Privatize all schools? Is it realistic to tell a single working mother of two that she will have to pay thousands of dollars a year to send her kids to school? My state just cut the education budget drastically because of a budget deficit, and cut out “superfluous” educational programs like all day day-care. So, they may still offer the all-day option, at a cost to parents of $300. Private K-12 schools can cost $15K per year, so what do you think would happen? Sure, the costs would go down slightly due to higher demand and competitive pressures, but my guess is a lot of people would turn to home school, which has its own merits but seems to work best for the “we want to teach our children our own morals and our values” crowd.
Oh, and Friedman’s school vouchers?
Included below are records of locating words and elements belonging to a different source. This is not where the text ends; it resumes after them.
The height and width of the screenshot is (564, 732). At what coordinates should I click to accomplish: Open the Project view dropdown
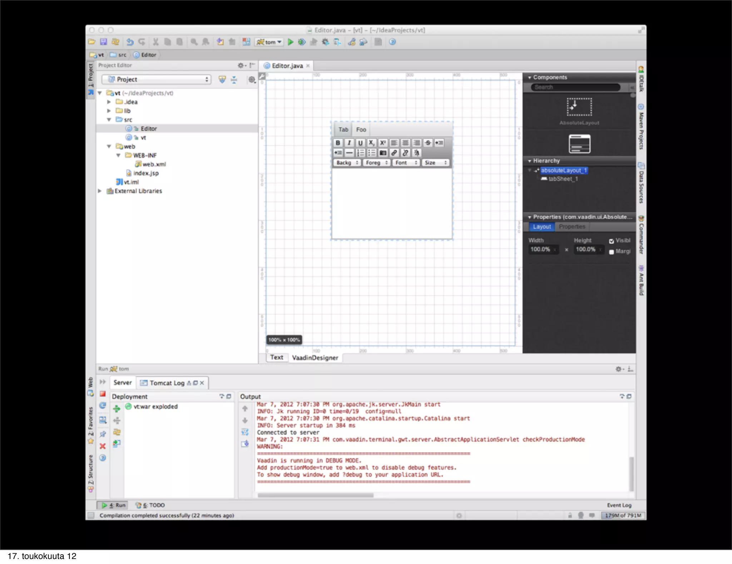[x=157, y=79]
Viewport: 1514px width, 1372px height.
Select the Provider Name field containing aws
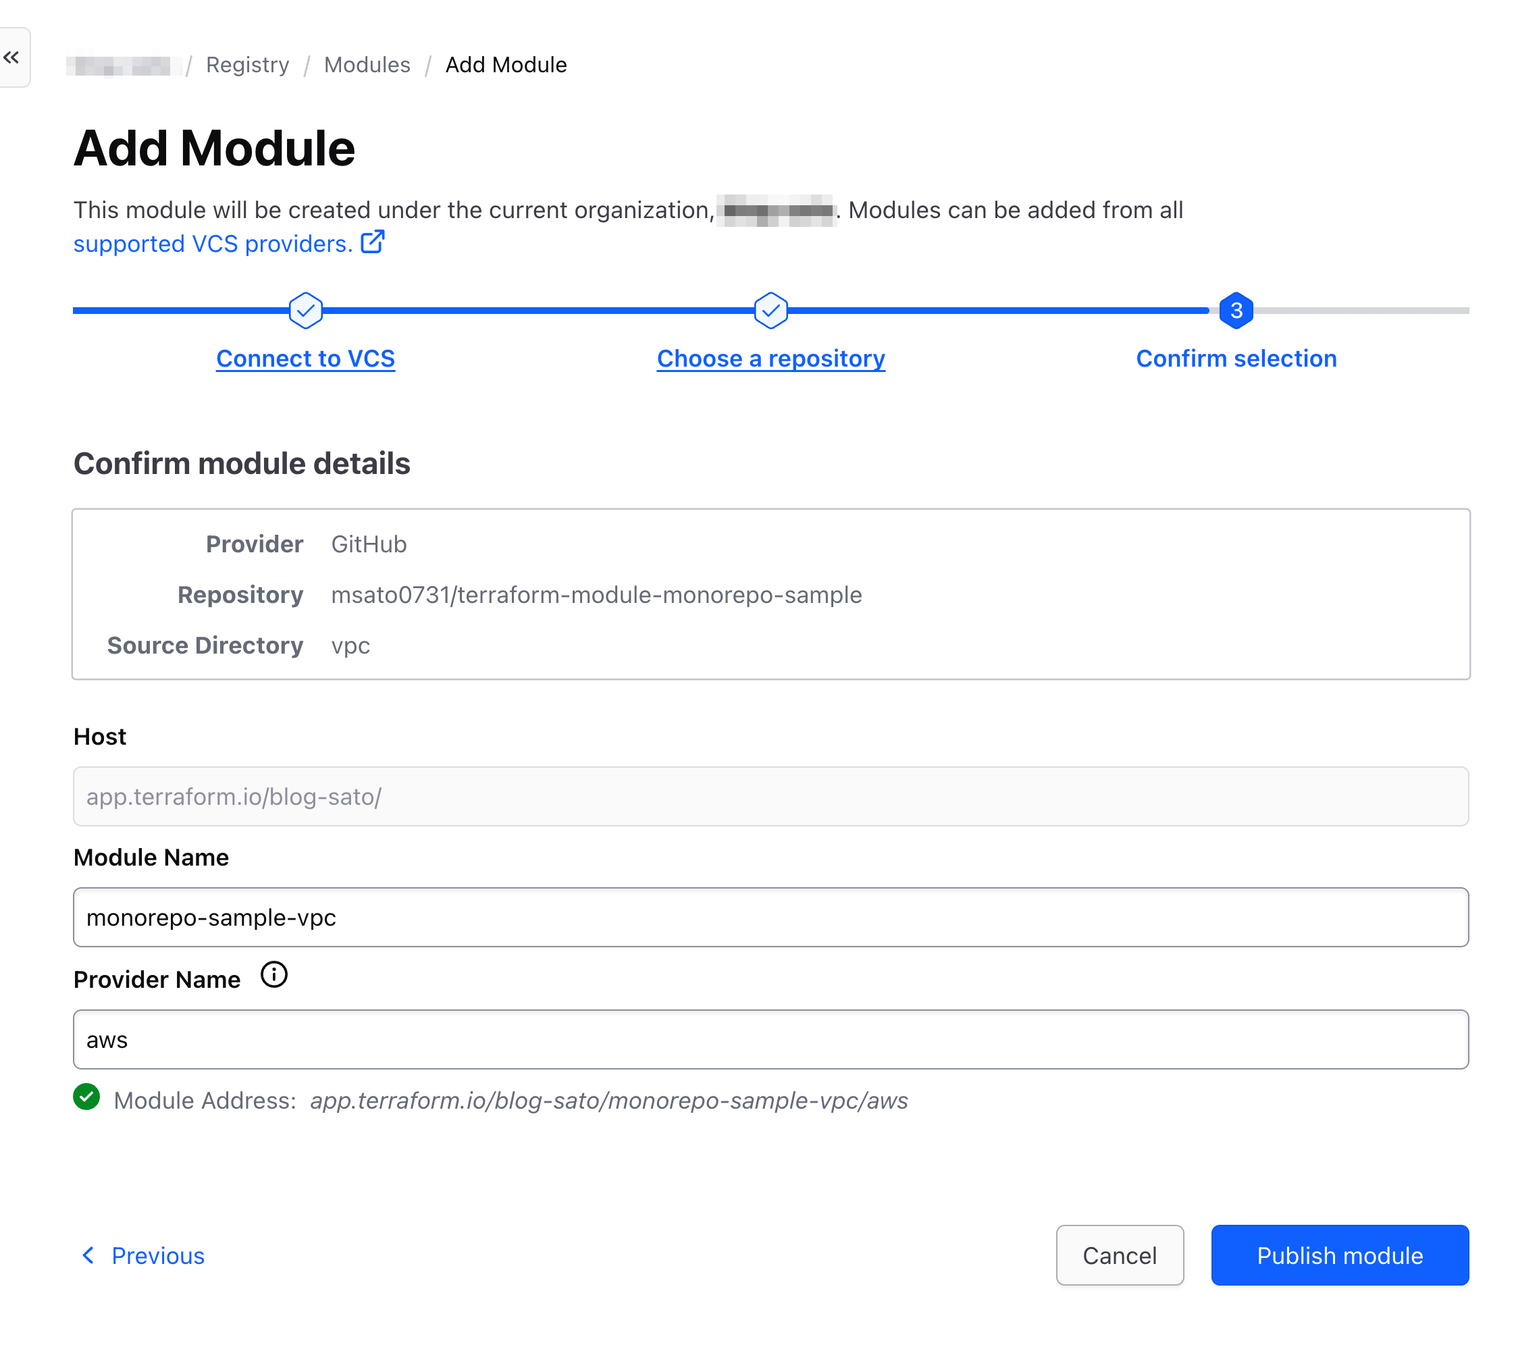(771, 1039)
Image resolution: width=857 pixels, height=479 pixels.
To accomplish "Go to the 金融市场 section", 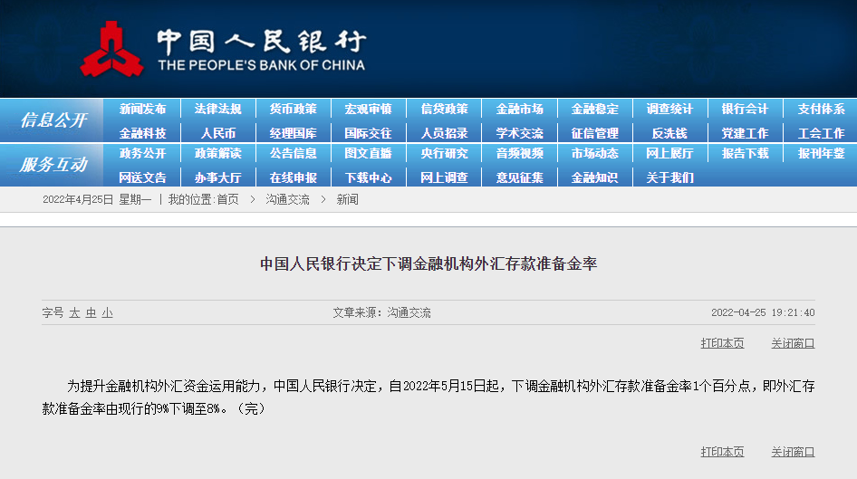I will coord(519,109).
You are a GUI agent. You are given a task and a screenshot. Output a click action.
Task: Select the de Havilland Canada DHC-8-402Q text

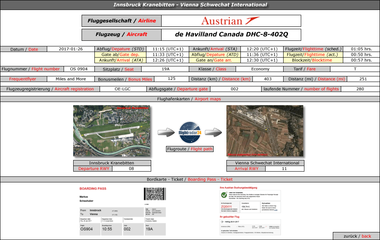231,34
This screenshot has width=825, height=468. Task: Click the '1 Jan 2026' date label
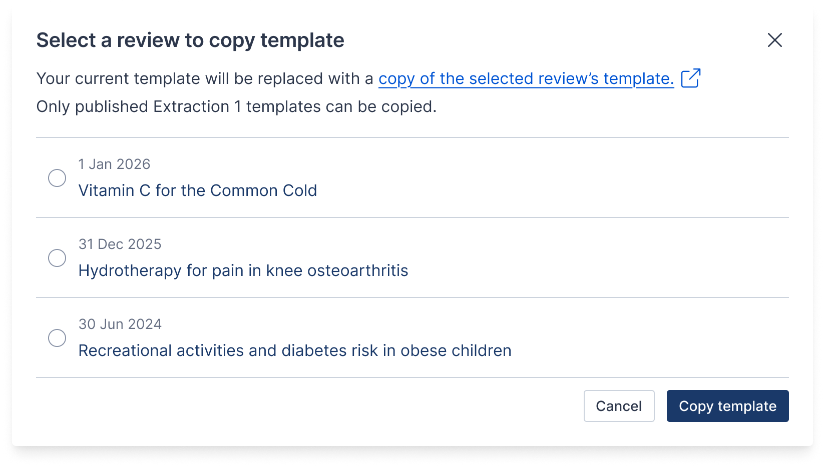(114, 164)
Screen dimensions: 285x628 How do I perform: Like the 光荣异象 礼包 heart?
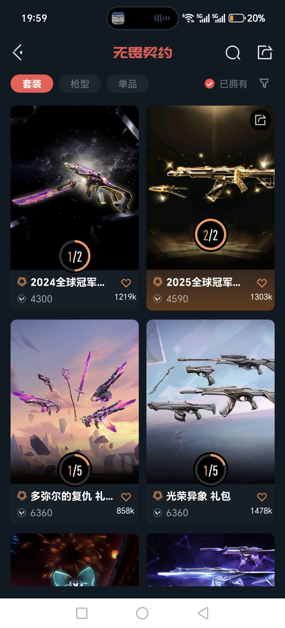click(x=262, y=497)
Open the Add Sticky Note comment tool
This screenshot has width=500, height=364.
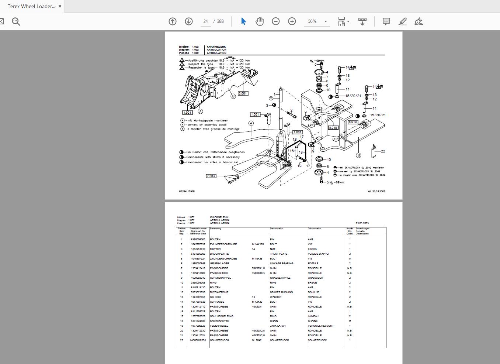click(386, 21)
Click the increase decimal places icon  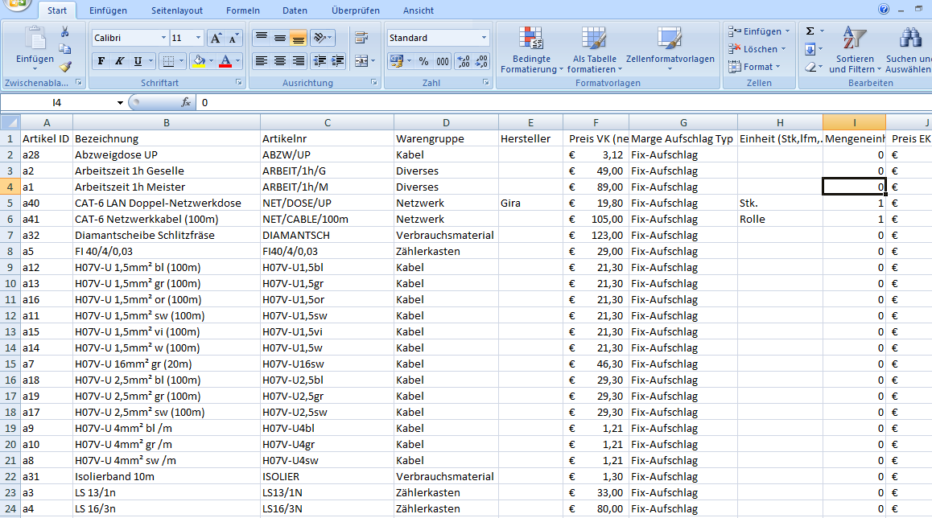pyautogui.click(x=464, y=61)

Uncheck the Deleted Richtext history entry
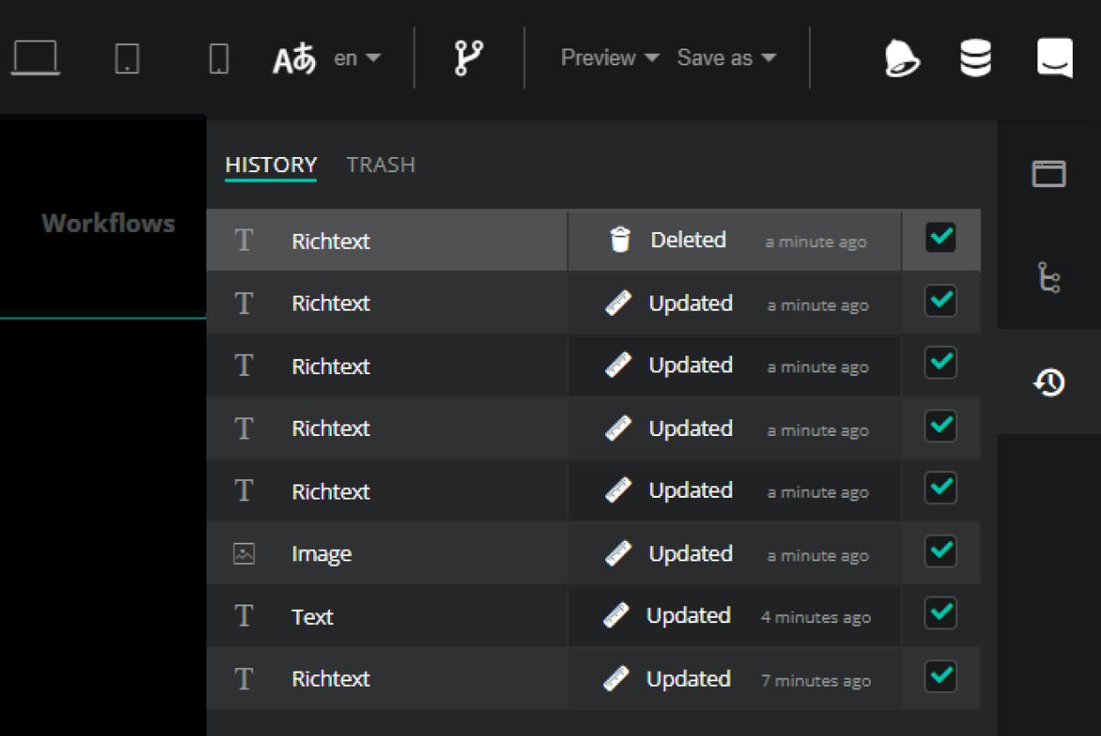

They are the quickest way to erode the middle class by assisting those of means to shop for schools, while the poor keep their kids in the deteriorating local schools, because of the prohibitive cost of private schools. The corrosion of these local schools is then exacerbated by the exodus of the rich. Sounds fun, doesn’t it? It is easy to thump a copy of Atlas Shrugged at your chest and list out prescriptions on how to fix the country and say that government is evil and inefficient and that the (illusive) free market is always the answer, but in real life there so many practical issues to be considered.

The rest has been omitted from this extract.